Andrew Willshire on the path to Conservative renewal and the contradictions of Reform UK
Andrew Willshire, founder of the independent strategic analytics consultancy Diametrical Ltd, has a great piece on Conservative Home about Kemi Bdenoch's path to renewing the Conservative party and the internal contradictions in the arguments of her critics, particularly those of the recent Conservative defectors to Reform UK.
You can read the whole piece at
but here are a few extracts
"Ever since the election, there has been a fashion among parts of the right-wing commentator class to tour news studios to demand that the Conservative party have some sort of “reckoning”, an “inquisition” into how and why it failed."
"More particularly, it is apparent that the reckoning that they want is primarily for the so-called “Lib Dems in the party” to be expelled. By this account, it was solely the fault of these 40 or so MPs that 14 years of Conservative government failed to result in the New Jerusalem of Danny Kruger’s fever dreams."

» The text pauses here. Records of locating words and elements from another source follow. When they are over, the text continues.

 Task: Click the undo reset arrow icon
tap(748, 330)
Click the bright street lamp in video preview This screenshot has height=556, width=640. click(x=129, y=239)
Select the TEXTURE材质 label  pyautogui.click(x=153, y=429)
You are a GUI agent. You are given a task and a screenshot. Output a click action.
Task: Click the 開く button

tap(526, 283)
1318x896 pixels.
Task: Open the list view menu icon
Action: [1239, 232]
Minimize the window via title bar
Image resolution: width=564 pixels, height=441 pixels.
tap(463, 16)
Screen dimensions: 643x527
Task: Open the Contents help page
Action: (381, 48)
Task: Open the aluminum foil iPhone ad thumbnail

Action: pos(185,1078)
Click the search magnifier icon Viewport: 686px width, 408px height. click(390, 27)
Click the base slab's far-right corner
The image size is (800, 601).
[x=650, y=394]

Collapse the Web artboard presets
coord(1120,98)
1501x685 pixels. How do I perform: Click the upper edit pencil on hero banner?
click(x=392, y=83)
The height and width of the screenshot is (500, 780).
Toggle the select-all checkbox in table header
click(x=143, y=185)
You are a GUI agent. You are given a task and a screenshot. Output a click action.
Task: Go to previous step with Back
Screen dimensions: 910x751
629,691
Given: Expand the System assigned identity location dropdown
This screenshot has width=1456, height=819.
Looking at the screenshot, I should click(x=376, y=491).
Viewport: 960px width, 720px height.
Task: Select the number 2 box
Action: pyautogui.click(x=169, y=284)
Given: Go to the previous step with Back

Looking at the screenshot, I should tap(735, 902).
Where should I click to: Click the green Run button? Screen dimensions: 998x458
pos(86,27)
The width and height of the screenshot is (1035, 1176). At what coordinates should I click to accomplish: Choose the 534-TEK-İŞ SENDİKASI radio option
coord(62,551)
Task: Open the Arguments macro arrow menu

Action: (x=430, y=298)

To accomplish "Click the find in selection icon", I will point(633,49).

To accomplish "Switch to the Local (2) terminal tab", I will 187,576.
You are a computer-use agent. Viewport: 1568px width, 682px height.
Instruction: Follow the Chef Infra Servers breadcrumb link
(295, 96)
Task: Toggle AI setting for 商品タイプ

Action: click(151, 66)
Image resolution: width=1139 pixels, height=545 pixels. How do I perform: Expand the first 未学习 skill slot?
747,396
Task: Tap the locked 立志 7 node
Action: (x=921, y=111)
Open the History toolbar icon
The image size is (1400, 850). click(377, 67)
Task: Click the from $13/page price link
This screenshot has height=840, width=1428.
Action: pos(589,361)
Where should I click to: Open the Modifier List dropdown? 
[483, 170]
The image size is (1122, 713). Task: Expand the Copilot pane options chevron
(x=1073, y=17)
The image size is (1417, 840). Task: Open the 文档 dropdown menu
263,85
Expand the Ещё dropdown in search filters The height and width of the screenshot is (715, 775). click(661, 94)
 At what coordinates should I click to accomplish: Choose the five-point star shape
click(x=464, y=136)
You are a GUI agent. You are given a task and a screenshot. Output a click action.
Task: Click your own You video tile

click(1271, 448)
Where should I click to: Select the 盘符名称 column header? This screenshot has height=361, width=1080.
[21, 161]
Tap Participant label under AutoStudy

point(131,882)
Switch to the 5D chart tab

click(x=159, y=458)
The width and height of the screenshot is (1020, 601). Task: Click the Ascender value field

"This seems to me to badly underestimate the value of unity in a party that just lost two thirds of its MPs. How can it be sensible for a party that had just been reduced to 121 MPs to proceed by expelling 40 more for being insufficiently ideologically pure?"
"If those MPs had indeed joined the Lib Dems, we would be treated to the none-too-joyous sight of Ed Davey facing Keir Starmer at PMQs each week. And doubtless another 20-30 MPs would then have joined Farage on the Reform benches. Unity was, and is, essential for the Conservative party to survive at all."
"I’m sorry to break it to the Monties of the world, but there is no great appetite in the country for a period of public self-flagellation on the part of the Conservative party.
The public at large moved rapidly from thinking the Tories should be removed from office to ignoring them entirely once they had been. When they are ready to hear from them again, it will be a “What are you going to do now?” conversation, not “Can we first talk about last time?”
In his recent Spectator interview, Jenrick says of Farage that, “His political instincts and judgment are as good or better than anybody I’ve worked with in British politics.” That’s probably fair, but that’s all there is – politics, charisma and chutzpah.
Farage has held elected office for almost 27 years but has never held any responsibility for a governmental budget, not even at a council level. He has shown no interest whatsoever in policy detail and is totally untested in his ability to trade-off bad choices. His arguments shift with the wind; This is a leader who went into the 2024 election pledging to raise the Income Tax threshold to £20,000, at a cost of £80b, only to drop it after the election as “unrealistic”.
While he undoubtedly has an impressive record of creating parties and winning votes, he has never been able to hold a team of equals together. Indeed, it is obvious or that Farage has no capability to be “primus inter pares”, only “primus supra omnes.”
"The Farage personality cult aspects of the party should bother conservatives. In the Spectator, Danny Kruger actually wrote the following: “Like Emperor Henry IV before the Pope at Canossa, [Tory MPs] should stand barefoot in the snow to seek – and receive – absolution from Nigel Farage.” If you can read that without getting the urge to vomit, then you’re made of sterner stuff than me."
"For anyone interested in coherent policy as opposed to inchoate rage, Farage is not the answer. But he’s the only answer Jenrick has."